Excerpt to read

——

Allen Helton for AWS Heroes

Posted on Dec 14, 2022 • Edited on Jan 19, 2023 • Originally published at readysetcloud.io

I Built a Serverless App To Cross-Post My Blogs

#serverless #aws #blog

I do a lot of writing.

In fact, I've written and published a blog post every week for the last 50 weeks. It's something that I do because I have a passion for writing and sharing the things I learn with others.

Writing not only provides me a great way to help others, but it also helps me learn by ensuring I know a topic top to bottom. It has highly benefited my writing ability, comprehension, and self-awareness. I could go on and on about it, but we're here to talk about something else.

The hardest part about blogging is cross-posting. Cross-posting is where I take the content from my articles and post them on other websites with a link back to my blog. I republish my content on Medium, Dev.to, and Hashnode.

By cross-posting on these different platforms, I am able to reach a wider audience than if I only published content on my blog.

Unfortunately, it's not just a simple copy/paste on these different platforms. I have to do a couple of modifications to the content that vary based on the site I'm publishing on.

Update links - my articles often reference other articles I've written. On each platform I update these links to point to the cross-posted version. So all my Medium articles link to my other Medium articles, all the Dev articles point to other Dev articles, etc... This provides for a nice, unified experience for my readers.
Update embeds - I regularly embed code or tweets in my posts. Each platform uses a different mechanism to embed content into a post.
Set canonical url - Each post needs to point back to the original article hosted on my blog. If they do not, SEO crawlers will detect duplicate content and lower search engine rankings.

As you can imagine, this takes a good amount of time every week. Parsing through links and updating them with the right references, replacing embedded content, and setting canonical urls for three different sites adds up quickly.

——

Data entries

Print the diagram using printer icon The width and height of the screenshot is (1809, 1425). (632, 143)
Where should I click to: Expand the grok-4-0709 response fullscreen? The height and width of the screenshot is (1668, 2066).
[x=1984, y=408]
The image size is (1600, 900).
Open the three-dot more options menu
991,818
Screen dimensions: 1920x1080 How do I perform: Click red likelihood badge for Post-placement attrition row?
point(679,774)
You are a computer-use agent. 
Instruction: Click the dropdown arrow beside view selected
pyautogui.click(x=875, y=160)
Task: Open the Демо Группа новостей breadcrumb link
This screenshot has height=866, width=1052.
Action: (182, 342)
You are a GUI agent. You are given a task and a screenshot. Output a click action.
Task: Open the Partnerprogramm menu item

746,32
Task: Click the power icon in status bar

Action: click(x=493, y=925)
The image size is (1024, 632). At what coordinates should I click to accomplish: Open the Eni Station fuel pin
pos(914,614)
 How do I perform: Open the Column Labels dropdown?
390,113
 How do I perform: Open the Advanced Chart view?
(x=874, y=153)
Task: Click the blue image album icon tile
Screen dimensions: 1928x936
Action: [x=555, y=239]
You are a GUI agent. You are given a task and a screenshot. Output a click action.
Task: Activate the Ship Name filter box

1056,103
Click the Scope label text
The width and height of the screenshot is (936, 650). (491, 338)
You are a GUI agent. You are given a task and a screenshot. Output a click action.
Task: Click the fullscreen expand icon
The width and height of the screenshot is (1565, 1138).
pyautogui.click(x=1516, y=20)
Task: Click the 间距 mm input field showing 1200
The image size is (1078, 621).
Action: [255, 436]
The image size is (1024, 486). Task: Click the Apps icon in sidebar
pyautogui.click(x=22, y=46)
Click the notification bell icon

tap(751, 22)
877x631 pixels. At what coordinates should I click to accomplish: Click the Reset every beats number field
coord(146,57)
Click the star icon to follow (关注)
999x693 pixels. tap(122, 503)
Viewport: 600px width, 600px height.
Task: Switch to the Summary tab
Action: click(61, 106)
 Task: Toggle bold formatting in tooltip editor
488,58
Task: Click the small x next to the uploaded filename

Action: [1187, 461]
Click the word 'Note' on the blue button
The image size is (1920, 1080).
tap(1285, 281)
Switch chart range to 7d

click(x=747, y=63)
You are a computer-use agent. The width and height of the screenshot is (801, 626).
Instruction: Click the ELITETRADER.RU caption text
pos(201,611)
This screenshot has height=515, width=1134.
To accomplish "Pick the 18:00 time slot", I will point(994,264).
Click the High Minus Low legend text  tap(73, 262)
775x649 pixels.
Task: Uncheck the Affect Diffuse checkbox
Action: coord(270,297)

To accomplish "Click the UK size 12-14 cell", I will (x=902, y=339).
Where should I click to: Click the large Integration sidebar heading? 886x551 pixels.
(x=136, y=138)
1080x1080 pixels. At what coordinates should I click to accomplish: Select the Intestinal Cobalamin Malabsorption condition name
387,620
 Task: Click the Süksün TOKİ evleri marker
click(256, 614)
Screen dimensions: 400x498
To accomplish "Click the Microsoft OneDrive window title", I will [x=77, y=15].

——

Write out the passage from the post about cross-posting blogs word for word, beginning at the words "By cross-posting on" and stopping after "into a post.".

By cross-posting on these different platforms, I am able to reach a wider audience than if I only published content on my blog.

Unfortunately, it's not just a simple copy/paste on these different platforms. I have to do a couple of modifications to the content that vary based on the site I'm publishing on.

Update links - my articles often reference other articles I've written. On each platform I update these links to point to the cross-posted version. So all my Medium articles link to my other Medium articles, all the Dev articles point to other Dev articles, etc... This provides for a nice, unified experience for my readers.
Update embeds - I regularly embed code or tweets in my posts. Each platform uses a different mechanism to embed content into a post.